Осьминог - Анаит Суреновна Григорян
Шрифт:
Интервал:
Закладка:
Кисё немного нахмурился, не переставая при этом улыбаться.
– Не совсем. Вернее, нет, не любовная. Сложности на работе.
– Понятно. Почти как у меня. – Александр усмехнулся, глотнул еще латте и отправил в рот пару сладко-соленых снэков. – Сложности на работе…
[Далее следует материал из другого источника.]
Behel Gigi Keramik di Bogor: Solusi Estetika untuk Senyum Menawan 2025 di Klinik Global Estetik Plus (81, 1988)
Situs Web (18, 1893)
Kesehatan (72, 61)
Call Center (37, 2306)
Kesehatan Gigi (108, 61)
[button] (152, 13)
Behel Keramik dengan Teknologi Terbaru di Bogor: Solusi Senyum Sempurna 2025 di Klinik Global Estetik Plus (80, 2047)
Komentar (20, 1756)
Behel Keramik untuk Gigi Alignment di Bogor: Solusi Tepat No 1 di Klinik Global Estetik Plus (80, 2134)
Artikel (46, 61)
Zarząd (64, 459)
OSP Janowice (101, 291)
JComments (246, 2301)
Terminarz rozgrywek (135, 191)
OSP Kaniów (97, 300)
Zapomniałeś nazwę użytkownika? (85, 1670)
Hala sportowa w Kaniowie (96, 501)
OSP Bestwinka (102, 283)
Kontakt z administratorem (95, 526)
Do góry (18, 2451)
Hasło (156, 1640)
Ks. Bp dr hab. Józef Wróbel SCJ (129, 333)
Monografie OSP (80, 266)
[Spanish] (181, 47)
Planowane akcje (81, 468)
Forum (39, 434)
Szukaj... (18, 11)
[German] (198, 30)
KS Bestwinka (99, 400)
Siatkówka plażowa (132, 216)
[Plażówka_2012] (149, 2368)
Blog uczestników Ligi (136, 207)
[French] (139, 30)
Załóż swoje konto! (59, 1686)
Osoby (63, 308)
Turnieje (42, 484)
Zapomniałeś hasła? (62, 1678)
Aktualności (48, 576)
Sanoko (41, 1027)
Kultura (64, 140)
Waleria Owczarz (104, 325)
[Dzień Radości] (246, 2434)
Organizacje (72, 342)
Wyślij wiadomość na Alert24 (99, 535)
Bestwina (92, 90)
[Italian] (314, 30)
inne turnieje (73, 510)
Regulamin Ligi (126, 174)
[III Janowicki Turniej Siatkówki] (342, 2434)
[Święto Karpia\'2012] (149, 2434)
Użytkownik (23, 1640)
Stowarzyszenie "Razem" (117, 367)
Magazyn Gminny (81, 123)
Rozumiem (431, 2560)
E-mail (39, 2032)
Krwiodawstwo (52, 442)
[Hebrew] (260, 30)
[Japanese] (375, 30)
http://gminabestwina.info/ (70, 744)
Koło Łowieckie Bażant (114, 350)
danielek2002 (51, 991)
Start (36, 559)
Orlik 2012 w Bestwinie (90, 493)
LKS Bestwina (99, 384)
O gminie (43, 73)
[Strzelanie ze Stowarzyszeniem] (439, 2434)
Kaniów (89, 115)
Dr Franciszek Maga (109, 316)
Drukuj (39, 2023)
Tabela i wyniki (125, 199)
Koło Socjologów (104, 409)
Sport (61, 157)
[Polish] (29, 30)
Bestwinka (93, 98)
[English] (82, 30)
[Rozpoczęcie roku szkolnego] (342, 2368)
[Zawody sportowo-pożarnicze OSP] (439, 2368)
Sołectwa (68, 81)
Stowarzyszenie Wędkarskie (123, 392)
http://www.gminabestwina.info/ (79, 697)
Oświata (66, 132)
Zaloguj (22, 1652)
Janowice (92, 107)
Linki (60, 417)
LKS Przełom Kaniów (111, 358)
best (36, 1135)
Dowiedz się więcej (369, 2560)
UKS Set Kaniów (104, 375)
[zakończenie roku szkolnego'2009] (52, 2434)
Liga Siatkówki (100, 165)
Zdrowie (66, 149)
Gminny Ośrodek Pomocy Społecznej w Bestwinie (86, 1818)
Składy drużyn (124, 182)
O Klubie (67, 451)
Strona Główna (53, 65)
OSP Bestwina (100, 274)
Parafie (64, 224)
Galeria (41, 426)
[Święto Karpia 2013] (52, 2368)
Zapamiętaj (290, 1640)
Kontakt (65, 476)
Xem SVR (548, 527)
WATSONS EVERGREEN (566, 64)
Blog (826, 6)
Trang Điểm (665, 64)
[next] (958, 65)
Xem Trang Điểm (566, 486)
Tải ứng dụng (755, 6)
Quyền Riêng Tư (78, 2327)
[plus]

– Это вряд ли. – Кисё взял в руки очередной стакан и принялся ловко протирать его изнутри, хотя тот, насколько мог судить Александр, и без того был совершенно чистым. – Сомневаюсь, что наши истории хоть чем-нибудь похожи.
Левый рукав у него слегка задрался, и был виден плотно охватывающий запястье красный ремешок часов – судя по всему, приобретенных в каком-нибудь магазинчике возле крупной станции.
– Осака – шумный город, да? – Сказал Александр первое, что пришло ему на ум в связи с Осакой, чтобы как-то загладить возникшую неловкость.
– Немногим более шумный, чем Токио. – Кисё пожал плечами.
– Разве что в нем меньше порядка и очень много лестниц – переходы через дороги в основном поверху, ноги от этого немного устают. Но люди в Осаке очень душевные. И там хороший океанариум.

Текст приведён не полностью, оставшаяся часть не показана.